"Indonesia Tidak Hadir di Bumi Manusia" (Max Lane): Menghadirkan Bumi Manusia di Indonesia

10.45




Judul Buku     : Indonesia Tidak Hadir di Bumi Manusia
Penulis            : Max Lane
Penerbit         : Djaman Baroe
Tahun Terbit : Agustus, 2017
Tebal               : xii + 196 halaman

TETRALOGI Bumi Manusia selama ini mengalami dilema situasional. Di kalangan sastrawan dan intelektual akademis Indonesia, ia adalah karya sastra yang seharusnya sudah habis dibaca, ditafsirkan, dan diobrolkan. Para cendekia sudah selayaknya bergerak membicarakan karya-karya sastra kolonial maupun pascakolonial dengan sudut pandang yang lain.

Namun di kalangan orang awam, Tetralogi Bumi Manusia adalah tebing jauh yang tak terlihat apalagi tergapai. Semua orang ber-KTP Indonesia harus-wajib mencapai tebing itu kalau tidak mau jatuh ke jurang sesat sejarah dan sesat pikir. Mau tidak mau, butuh kerja keras untuk membangun jembatan ke arah sana.

Maka, ketika buku Indonesia Tidak Hadir di Bumi Manusia dirilis, tantangan besarnya adalah: pertama, apakah buku ini bisa menghadirkan tafsir segar atas Tetralogi Bumi Manusia sekaligus; kedua, apakah buku ini bisa menyihir orang awam untuk membaca karya agung Pram itu.

Dua tantangan itu sebenarnya berpeluang untuk bisa terjawab. Latar belakang Max Lane yang seorang akademis cum aktivis, memberikan ia kelonggaran untuk menerobos sekat ilmiah tanpa mengorbankan objektivitas.
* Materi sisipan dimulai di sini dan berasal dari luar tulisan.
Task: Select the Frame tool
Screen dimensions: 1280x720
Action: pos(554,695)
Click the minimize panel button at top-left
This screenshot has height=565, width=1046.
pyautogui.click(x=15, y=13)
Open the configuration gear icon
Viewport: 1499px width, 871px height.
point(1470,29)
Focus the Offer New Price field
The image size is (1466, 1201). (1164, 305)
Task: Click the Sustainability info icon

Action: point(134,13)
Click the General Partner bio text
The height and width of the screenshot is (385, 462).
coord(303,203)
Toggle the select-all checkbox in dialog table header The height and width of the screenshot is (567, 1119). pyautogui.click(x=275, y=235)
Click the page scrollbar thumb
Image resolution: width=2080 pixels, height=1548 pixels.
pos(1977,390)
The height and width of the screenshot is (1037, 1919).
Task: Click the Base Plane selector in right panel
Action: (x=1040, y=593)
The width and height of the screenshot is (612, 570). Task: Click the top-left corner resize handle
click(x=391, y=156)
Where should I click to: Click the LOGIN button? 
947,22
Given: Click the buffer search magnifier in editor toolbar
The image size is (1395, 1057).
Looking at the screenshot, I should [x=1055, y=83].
Dalam esai-esainya di buku ini, Max Lane terlihat berusaha menjawab dua tantangan itu. (Baca selengkapnya...)

Ketidakhadiran “Indonesia”

Sudah jadi rahasia umum kalau Tetralogi Bumi Manusia mengisahkan soal awal kesadaran nasionalisme Indonesia. Pram juga mengakui hal ini. Namun, yang tidak banyak pembaca sadari – dan sialnya Max Lane sadari – adalah absennya Indonesia dalam empat jilid Tetralogi yang pertama kali dioralkan di Pulau Buru itu. Kata “Indonesia” tidak ada dalam lebih dari 2000 halaman Tetralogi Bumi Manusia.

Ini sebenarnya fakta yang wajar. Di awal abad 20, kata “Indonesia” memang belum jamak dipakai. Partai politik pertama yang resmi memakai nama “Indonesia” adalah Partai Komunis Indonesia (PKI) yang lahir tahun 1929, satu tahun setelah Kongres Pemuda yang melahirkan Sumpah Pemuda. Sebelum itu, nama “Indonesia” tidak lebih populer dibanding “Hindia.”

Baik organisasi maupun terbitan yang didirikan Minke alias T.A.S tidak memakai kata “Indonesia.” Minke memilih nama Syarikat Priyayi, kemudian Syarikat Dagang Islam, hingga berubah menjadi Syarikat Islam. Sementara untuk terbitan, T.A.S memilih nama Medan Prijaji dan Poetri Hindia.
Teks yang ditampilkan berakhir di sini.